SUPPLIED MATERIAL: Begin

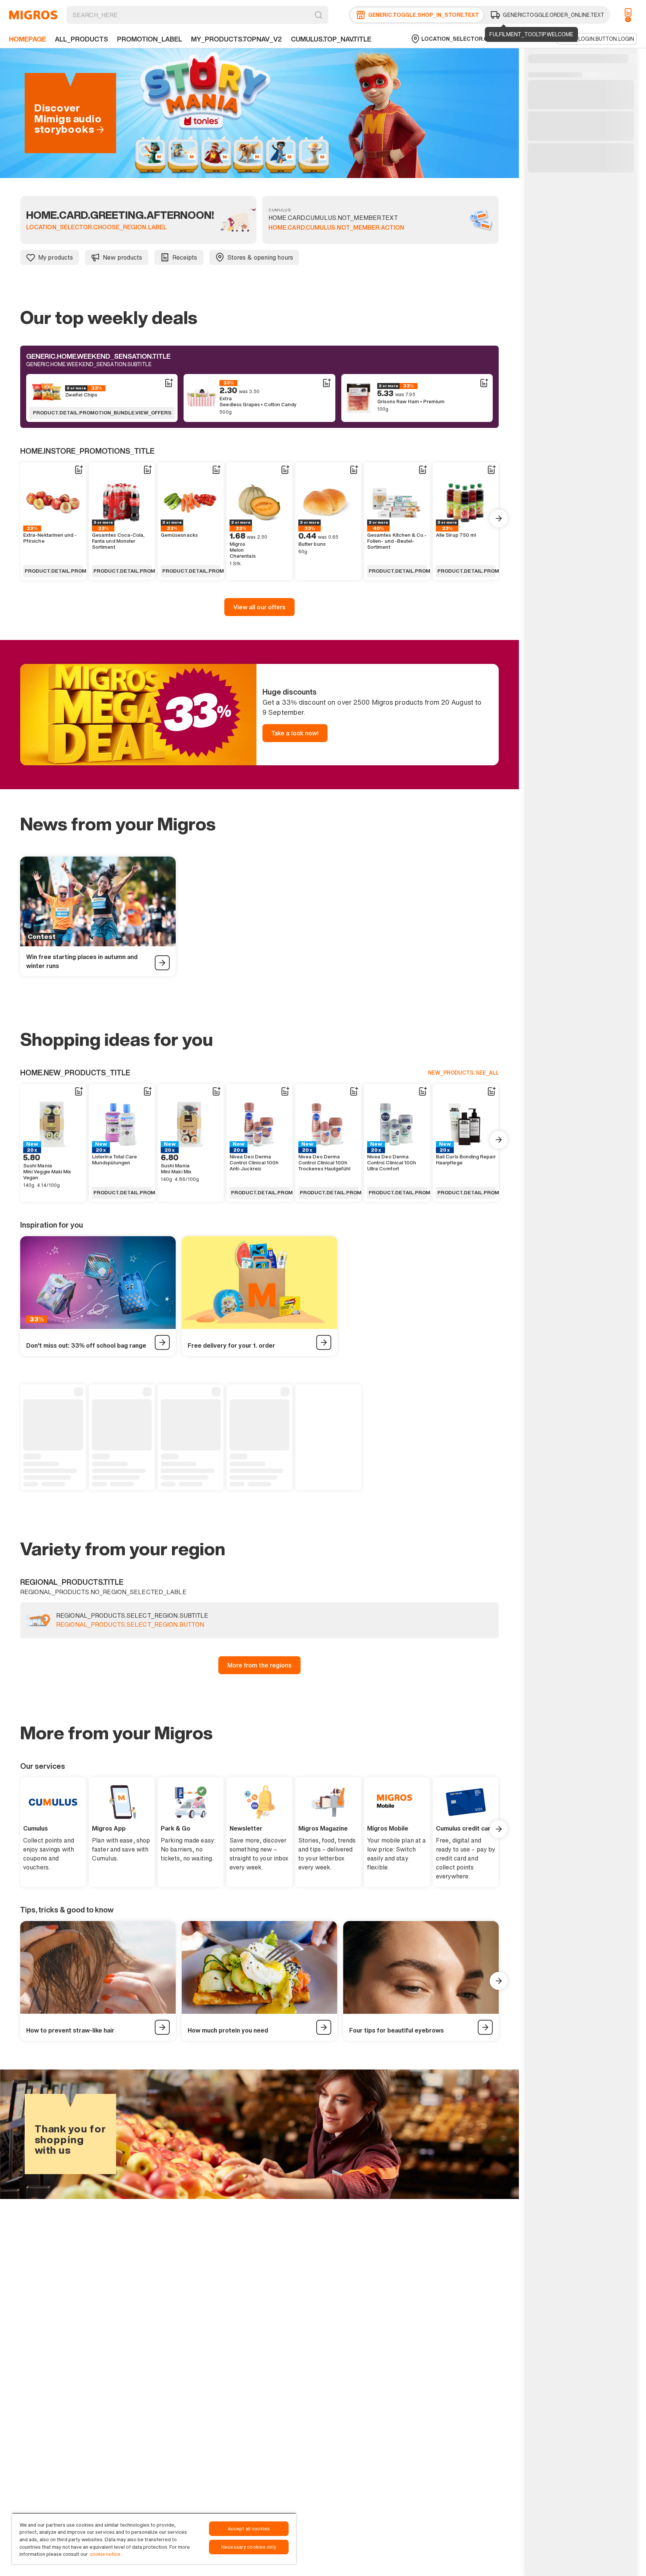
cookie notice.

SUPPLIED MATERIAL: End
SUPPLIED MATERIAL: Begin

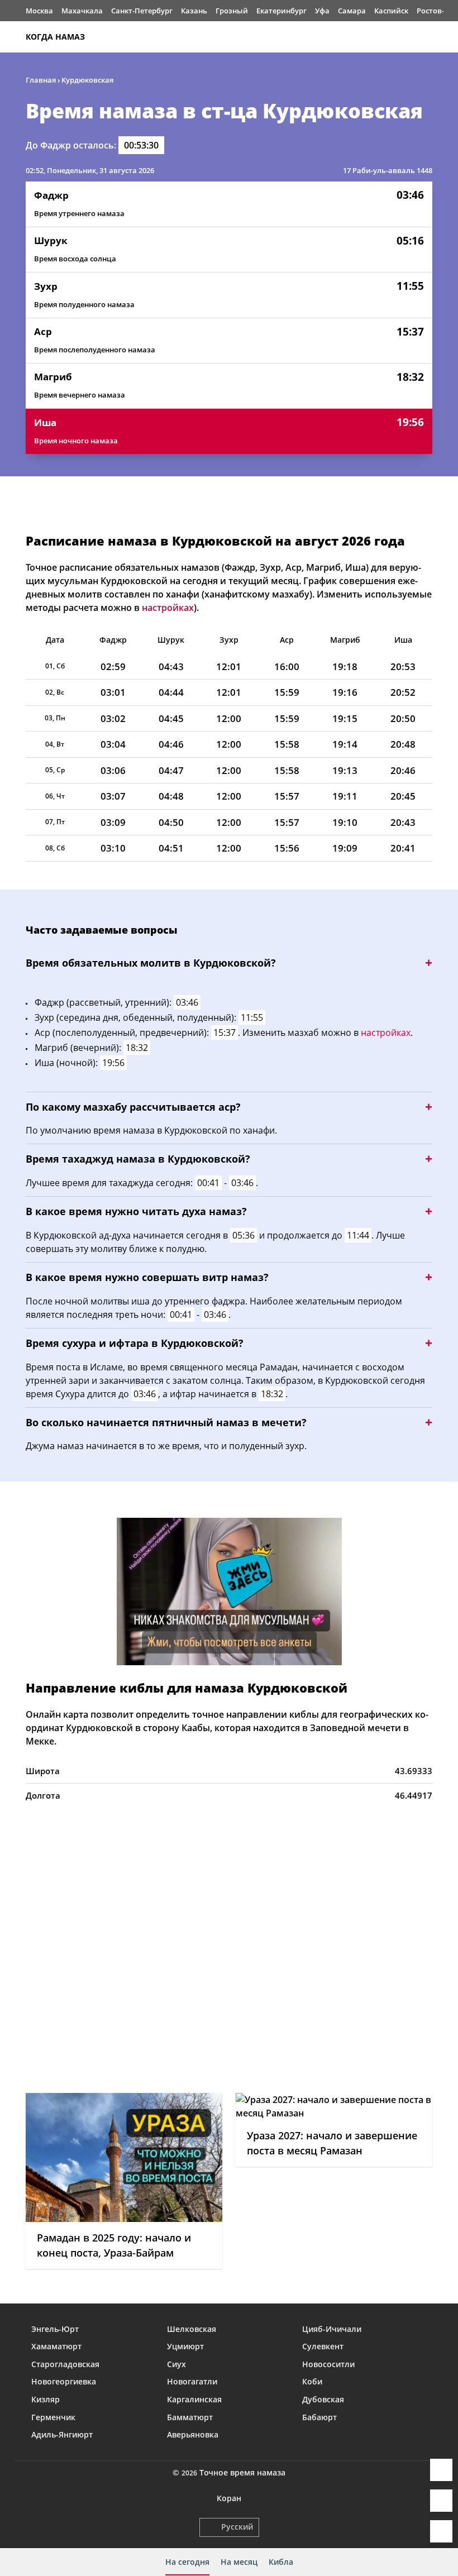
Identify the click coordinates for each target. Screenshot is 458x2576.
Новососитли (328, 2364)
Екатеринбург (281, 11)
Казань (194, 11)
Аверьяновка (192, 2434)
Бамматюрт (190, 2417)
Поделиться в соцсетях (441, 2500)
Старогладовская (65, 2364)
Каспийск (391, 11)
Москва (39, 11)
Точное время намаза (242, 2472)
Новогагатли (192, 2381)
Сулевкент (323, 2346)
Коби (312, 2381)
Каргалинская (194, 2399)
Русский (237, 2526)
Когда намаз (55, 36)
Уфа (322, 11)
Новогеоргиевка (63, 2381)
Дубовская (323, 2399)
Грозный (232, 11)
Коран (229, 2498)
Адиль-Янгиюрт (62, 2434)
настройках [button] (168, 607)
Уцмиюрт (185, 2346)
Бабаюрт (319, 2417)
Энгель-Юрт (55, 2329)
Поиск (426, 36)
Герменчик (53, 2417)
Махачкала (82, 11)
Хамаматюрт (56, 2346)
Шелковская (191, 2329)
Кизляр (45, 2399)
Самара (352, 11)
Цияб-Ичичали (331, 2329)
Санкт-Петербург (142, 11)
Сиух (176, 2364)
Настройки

SUPPLIED MATERIAL: End

**ASSIGNED TASK:** Please give back exactly the lines of the listing above that run from the one containing "Когда намаз (55, 36)" through the one containing "Хамаматюрт (56, 2346)", and only those.

**RESPONSE AREA:**
Когда намаз (55, 36)
Уфа (322, 11)
Новогеоргиевка (63, 2381)
Дубовская (323, 2399)
Грозный (232, 11)
Коран (229, 2498)
Адиль-Янгиюрт (62, 2434)
настройках [button] (168, 607)
Уцмиюрт (185, 2346)
Бабаюрт (319, 2417)
Энгель-Юрт (55, 2329)
Поиск (426, 36)
Герменчик (53, 2417)
Махачкала (82, 11)
Хамаматюрт (56, 2346)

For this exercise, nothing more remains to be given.